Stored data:
******
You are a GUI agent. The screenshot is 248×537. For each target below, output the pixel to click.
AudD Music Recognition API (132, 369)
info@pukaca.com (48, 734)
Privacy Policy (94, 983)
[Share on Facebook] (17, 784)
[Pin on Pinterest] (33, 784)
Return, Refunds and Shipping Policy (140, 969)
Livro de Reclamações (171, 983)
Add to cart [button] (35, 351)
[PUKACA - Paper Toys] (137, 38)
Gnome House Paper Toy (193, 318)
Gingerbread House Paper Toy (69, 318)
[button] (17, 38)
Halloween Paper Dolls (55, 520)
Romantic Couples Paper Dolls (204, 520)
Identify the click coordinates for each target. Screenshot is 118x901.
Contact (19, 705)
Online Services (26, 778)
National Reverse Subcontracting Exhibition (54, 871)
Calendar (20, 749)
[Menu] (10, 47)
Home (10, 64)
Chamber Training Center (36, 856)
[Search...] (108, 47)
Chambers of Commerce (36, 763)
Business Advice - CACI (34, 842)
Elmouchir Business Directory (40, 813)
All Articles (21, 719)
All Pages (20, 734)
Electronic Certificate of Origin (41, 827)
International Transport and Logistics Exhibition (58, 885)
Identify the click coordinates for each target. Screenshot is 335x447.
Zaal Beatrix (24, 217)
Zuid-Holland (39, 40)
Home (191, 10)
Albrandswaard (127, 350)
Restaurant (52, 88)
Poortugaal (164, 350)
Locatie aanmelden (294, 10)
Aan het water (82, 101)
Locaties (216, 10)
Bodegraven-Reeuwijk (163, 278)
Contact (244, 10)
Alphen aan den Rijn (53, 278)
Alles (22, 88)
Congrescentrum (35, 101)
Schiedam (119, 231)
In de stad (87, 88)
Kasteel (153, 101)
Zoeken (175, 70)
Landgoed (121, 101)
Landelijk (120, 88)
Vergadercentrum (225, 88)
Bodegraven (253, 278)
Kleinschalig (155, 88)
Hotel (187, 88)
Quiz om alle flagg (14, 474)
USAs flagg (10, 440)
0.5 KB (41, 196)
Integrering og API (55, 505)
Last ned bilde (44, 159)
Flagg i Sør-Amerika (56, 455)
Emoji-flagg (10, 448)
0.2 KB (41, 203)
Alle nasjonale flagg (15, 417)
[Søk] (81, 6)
******
▸ INSTRUCTION:
Print every entry above verbatim, reproducing each line in its original order without any alteration.

▸ TASK OUTPUT:
You are a GUI agent. The screenshot is 248×537. For each target below, output the pixel to click.
AudD Music Recognition API (132, 369)
info@pukaca.com (48, 734)
Privacy Policy (94, 983)
[Share on Facebook] (17, 784)
[Pin on Pinterest] (33, 784)
Return, Refunds and Shipping Policy (140, 969)
Livro de Reclamações (171, 983)
Add to cart [button] (35, 351)
[PUKACA - Paper Toys] (137, 38)
Gnome House Paper Toy (193, 318)
Gingerbread House Paper Toy (69, 318)
[button] (17, 38)
Halloween Paper Dolls (55, 520)
Romantic Couples Paper Dolls (204, 520)
Identify the click coordinates for each target. Screenshot is 118x901.
Contact (19, 705)
Online Services (26, 778)
National Reverse Subcontracting Exhibition (54, 871)
Calendar (20, 749)
[Menu] (10, 47)
Home (10, 64)
Chamber Training Center (36, 856)
[Search...] (108, 47)
Chambers of Commerce (36, 763)
Business Advice - CACI (34, 842)
Elmouchir Business Directory (40, 813)
All Articles (21, 719)
All Pages (20, 734)
Electronic Certificate of Origin (41, 827)
International Transport and Logistics Exhibition (58, 885)
Identify the click coordinates for each target. Screenshot is 335x447.
Zaal Beatrix (24, 217)
Zuid-Holland (39, 40)
Home (191, 10)
Albrandswaard (127, 350)
Restaurant (52, 88)
Poortugaal (164, 350)
Locatie aanmelden (294, 10)
Aan het water (82, 101)
Locaties (216, 10)
Bodegraven-Reeuwijk (163, 278)
Contact (244, 10)
Alphen aan den Rijn (53, 278)
Alles (22, 88)
Congrescentrum (35, 101)
Schiedam (119, 231)
In de stad (87, 88)
Kasteel (153, 101)
Zoeken (175, 70)
Landgoed (121, 101)
Landelijk (120, 88)
Vergadercentrum (225, 88)
Bodegraven (253, 278)
Kleinschalig (155, 88)
Hotel (187, 88)
Quiz om alle flagg (14, 474)
USAs flagg (10, 440)
0.5 KB (41, 196)
Integrering og API (55, 505)
Last ned bilde (44, 159)
Flagg i Sør-Amerika (56, 455)
Emoji-flagg (10, 448)
0.2 KB (41, 203)
Alle nasjonale flagg (15, 417)
[Søk] (81, 6)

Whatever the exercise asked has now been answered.